(1) Field of Technology
This technology relates to a bonding, sealing or joining technology, and more particularly to a method and apparatus suitable for brazing two materials together.
(2) Description of Related Art Including Information Disclosed Under 37 CFR 1.97 and 1.98
A hermetic seal, joint or bond to create a hermetic enclosure is a requirement of many microelectronic systems and high temperature electrochemical devices. For example, semiconductor lasers, oxygen generators, gas separation devices, fuel cells, chemical sensors and other microelectronic systems require metal and ceramic components to be hermetically bonded, joined or sealed to each other. Development of effective seals, joints and bonds has been one of the most critical areas of study for improving the performance of these devices.
However, creating the required air-tight or hermetic environment through a hermetic seal presents many challenges. The properties of the ceramics and metals themselves present the bulk of the problems. For example, hermetically sealing metal and ceramic components is a major issue in the design and manufacture of solid oxide fuel cell (SOFC) stacks. The strength of the seal may be tested in certain applications through exposure to an oxidizing and/or reducing atmosphere, operating temperatures of 450-850° C. and be subjected to thermal cycles. The device and specifically the seal must maintain its hermeticity along with its chemical and mechanical properties over typically several thousand hours or the lifetime of the device.
There are currently a number of accepted methods of creating a hermetic seal. However, all of them have disadvantages. For example in regards to SOFCs, particularly Planar Solid Oxide Fuel Cells (pSOFCs), Glass Joining (GJ), is commonly used when compared to other techniques. However, the seal is particularly susceptible to fracture when exposed to tensile stresses and is otherwise brittle, and nonyielding. Thermal expansion mismatch between glass and joining substrates is often encountered during nonequilibrium thermal events such as rapid stack heating or cooling.
Active Metal Brazing (AMB) is a popular method in joining ceramic-to-metal surfaces. AMB encourages wetting between the ceramic faying surface and the braze by utilizing a reactive element such as titanium. However, AMB presents at least two major problems for sealing solid-state electrochemical devices. (i) rapid deterioration of the joint at the ceramic-braze metal interface and an eventual loss of hermeticity due to the complete oxidization of the active species in the braze in high temperature operation, and (ii) the complex oxide materials in these devices are adversely affected by the typical processing conditions in AMB, namely exposure of the entire device to a reducing atmosphere greater than ˜800° C.

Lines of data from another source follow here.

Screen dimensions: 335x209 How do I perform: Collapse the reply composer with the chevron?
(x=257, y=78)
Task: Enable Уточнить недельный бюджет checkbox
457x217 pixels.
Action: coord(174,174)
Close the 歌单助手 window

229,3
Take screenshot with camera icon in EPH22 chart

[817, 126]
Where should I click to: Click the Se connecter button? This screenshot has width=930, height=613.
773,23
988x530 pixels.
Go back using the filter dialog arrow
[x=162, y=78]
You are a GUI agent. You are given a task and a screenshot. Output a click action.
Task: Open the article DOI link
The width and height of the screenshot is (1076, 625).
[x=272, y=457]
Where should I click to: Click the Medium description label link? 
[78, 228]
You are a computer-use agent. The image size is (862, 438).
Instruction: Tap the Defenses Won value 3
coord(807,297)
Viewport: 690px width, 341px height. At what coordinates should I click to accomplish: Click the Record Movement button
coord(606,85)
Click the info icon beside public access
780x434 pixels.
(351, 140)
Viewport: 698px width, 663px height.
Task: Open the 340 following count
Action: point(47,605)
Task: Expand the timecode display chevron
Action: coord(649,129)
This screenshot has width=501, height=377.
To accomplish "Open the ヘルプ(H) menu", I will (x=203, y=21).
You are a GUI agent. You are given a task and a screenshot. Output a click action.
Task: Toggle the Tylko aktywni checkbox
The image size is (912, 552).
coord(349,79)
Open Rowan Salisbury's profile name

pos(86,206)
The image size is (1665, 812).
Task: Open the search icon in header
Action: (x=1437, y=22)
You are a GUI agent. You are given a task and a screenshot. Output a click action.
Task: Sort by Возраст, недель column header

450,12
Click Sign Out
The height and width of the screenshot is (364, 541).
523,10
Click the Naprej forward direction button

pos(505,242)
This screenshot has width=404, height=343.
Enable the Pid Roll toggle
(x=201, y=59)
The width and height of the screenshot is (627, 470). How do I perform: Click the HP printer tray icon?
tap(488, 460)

A relatively recent development, Reactive Air Brazing (RAB) is promising, although it has some disadvantages. RAB's distinct advantage is that the brazing may be directly conducted in an oxidizing atmosphere, typically in air at an elevated brazing temperature. The traditional braze material in RAB is a metal oxide-noble metal mixture. RAB produces a seal between a metal and ceramic part resistant to oxidization even at high temperatures. Although RAB has demonstrated some encouraging results, improvements addressing the design and preparation of the braze still need to be realized. For example, the presence of a continuous phase of CuO either within the interior of the braze, or along the braze/alumina interface is deleterious to the strength of the joint. Also, the wettability and bonding strength of the seal under traditional RAB is still relatively limited.
Thus, there exists a need for new methods of forming seals by advancing RAB technology through a novel material composition design and/or material processing to overcome these difficulties and produce metal to ceramic seals which function well in demanding conditions. The resulting development or invention of more advanced RAB is expected to provide a reliable high-temperature sealing, joining or bonding technology.
All referenced patents, applications and literatures are incorporated herein by reference in their entirety. Furthermore, where a definition or use of a term in a reference, which is incorporated by reference herein is inconsistent or contrary to the definition of that term provided herein, the definition of that term provided herein applies and the definition of that term in the reference does not apply. The invention may seek to satisfy one or more of the above-mentioned desire. Although the present invention may obviate one or more of the above-mentioned desires, it should be understood that some aspects of the invention might not necessarily obviate them.